> **WORK ORDER**:
Please transcribe the data that follows exactly, from its first line through the line that contains "Given: Go to Read Later in sidebar".

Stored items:
[Start of section]
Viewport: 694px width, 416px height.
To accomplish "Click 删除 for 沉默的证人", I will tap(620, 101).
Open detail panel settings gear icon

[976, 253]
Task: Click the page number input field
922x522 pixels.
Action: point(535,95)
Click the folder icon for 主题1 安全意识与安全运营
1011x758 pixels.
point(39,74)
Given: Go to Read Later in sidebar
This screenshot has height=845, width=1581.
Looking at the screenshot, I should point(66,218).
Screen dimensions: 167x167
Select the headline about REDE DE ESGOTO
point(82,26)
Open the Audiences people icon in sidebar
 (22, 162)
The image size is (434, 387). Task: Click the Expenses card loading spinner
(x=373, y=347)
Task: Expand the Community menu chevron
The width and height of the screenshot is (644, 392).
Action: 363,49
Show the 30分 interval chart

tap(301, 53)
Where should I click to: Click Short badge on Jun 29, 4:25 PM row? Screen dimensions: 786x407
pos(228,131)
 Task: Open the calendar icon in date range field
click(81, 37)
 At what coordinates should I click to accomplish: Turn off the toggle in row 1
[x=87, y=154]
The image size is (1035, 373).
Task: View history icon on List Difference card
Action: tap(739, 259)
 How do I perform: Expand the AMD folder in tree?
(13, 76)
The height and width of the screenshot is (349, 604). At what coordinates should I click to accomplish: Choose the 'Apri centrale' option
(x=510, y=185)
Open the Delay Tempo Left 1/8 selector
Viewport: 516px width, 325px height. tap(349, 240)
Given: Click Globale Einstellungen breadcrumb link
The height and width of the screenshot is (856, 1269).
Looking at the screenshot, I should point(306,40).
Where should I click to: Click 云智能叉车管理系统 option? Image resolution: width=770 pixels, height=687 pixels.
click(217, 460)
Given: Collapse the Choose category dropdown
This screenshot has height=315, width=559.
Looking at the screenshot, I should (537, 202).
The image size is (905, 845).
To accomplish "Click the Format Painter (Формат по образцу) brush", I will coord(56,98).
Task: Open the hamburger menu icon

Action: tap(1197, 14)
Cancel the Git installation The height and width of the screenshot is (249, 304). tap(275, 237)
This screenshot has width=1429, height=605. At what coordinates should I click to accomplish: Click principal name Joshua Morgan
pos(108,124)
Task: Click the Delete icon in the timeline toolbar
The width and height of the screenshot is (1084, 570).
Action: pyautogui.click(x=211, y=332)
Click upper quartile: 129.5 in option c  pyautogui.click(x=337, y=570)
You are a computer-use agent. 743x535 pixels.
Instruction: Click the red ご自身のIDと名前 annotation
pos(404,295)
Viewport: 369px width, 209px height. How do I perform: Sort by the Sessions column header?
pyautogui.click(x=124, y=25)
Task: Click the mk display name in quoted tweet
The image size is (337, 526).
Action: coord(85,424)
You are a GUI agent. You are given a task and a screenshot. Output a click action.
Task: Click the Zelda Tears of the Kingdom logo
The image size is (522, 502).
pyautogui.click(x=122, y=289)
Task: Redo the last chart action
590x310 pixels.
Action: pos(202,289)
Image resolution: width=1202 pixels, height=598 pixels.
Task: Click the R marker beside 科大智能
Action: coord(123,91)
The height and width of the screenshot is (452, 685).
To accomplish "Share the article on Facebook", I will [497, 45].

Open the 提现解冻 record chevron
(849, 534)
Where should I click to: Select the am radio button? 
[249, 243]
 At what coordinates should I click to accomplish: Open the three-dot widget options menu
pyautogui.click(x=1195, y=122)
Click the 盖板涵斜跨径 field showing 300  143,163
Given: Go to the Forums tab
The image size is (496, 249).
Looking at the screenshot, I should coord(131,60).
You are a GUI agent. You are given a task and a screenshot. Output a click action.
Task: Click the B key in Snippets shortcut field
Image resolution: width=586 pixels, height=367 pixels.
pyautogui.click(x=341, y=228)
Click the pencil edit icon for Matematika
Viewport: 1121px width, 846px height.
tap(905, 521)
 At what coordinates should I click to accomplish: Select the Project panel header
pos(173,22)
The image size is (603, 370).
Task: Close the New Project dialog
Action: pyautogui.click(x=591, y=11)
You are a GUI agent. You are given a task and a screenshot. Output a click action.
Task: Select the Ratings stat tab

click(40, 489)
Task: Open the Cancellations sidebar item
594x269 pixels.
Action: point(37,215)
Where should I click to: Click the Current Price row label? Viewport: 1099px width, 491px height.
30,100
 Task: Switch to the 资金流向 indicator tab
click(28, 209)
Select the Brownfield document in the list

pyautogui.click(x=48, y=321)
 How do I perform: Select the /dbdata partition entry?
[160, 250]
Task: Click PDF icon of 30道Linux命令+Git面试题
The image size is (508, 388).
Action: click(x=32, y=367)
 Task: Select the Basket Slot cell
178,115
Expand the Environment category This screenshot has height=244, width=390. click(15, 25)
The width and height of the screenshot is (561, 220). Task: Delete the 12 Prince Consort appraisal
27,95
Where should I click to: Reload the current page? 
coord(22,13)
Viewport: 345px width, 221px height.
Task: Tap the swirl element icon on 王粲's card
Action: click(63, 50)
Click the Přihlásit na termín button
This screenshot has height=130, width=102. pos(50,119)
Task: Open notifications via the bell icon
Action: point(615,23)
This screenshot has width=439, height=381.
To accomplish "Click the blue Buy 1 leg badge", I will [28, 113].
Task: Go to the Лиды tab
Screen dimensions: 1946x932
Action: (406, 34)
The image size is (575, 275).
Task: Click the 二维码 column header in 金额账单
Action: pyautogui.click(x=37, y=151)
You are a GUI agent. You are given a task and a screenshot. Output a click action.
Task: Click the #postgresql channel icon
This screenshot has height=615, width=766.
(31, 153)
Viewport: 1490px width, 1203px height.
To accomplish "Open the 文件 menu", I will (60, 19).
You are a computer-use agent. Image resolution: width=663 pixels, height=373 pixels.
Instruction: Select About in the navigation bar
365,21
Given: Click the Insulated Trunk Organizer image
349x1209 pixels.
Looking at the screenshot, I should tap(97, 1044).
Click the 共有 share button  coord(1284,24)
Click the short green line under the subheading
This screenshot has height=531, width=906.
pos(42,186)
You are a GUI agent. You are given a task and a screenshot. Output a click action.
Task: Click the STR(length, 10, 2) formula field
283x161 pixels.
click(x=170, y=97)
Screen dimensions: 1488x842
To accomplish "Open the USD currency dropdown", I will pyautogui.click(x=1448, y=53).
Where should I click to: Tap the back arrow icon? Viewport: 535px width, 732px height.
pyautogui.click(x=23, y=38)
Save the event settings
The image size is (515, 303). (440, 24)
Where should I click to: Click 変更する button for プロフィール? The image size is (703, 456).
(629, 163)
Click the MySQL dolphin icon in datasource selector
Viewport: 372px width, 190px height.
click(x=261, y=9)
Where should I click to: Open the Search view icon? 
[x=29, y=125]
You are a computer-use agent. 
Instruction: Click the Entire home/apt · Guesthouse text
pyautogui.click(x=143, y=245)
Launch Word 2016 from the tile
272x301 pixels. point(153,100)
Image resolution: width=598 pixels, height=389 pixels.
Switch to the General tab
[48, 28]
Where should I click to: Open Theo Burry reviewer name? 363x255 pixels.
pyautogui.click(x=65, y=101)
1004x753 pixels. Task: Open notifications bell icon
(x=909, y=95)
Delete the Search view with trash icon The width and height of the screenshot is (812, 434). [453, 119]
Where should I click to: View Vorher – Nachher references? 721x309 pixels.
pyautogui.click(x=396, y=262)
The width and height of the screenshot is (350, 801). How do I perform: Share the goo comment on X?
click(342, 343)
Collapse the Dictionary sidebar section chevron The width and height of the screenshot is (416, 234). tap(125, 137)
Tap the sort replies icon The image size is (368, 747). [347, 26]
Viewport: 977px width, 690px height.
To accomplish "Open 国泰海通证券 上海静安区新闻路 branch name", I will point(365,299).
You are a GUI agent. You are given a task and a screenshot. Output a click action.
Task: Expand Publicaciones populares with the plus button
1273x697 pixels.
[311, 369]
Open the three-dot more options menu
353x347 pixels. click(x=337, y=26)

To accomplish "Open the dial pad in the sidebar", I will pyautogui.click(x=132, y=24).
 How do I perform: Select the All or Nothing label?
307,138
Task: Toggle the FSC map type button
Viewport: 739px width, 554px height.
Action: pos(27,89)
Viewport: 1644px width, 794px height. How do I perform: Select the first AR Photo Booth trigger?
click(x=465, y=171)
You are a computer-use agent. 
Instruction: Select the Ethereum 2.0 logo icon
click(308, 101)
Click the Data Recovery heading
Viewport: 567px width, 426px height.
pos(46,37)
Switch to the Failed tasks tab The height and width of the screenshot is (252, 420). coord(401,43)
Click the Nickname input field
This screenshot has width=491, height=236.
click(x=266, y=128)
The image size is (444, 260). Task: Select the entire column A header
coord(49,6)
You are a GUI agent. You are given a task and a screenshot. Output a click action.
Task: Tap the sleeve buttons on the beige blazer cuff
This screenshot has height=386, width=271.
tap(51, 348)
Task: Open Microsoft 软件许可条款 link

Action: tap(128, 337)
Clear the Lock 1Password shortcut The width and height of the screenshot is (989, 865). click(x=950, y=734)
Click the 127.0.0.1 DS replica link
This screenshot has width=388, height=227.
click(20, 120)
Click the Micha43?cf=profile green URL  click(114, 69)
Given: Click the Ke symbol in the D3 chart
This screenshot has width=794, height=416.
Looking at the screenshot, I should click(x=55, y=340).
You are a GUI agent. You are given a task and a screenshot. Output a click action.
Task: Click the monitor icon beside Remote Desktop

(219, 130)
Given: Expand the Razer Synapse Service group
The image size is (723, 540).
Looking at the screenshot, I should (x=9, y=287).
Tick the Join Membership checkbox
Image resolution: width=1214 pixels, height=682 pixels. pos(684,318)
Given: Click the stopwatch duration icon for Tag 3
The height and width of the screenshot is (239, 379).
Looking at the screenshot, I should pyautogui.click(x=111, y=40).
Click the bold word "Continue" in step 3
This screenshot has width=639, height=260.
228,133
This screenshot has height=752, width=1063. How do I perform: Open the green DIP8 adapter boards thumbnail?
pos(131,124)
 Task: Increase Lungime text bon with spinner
[End of section]
> **EXPECTED ANSWER**:
Viewport: 694px width, 416px height.
To accomplish "Click 删除 for 沉默的证人", I will tap(620, 101).
Open detail panel settings gear icon

[976, 253]
Task: Click the page number input field
922x522 pixels.
Action: point(535,95)
Click the folder icon for 主题1 安全意识与安全运营
1011x758 pixels.
point(39,74)
Given: Go to Read Later in sidebar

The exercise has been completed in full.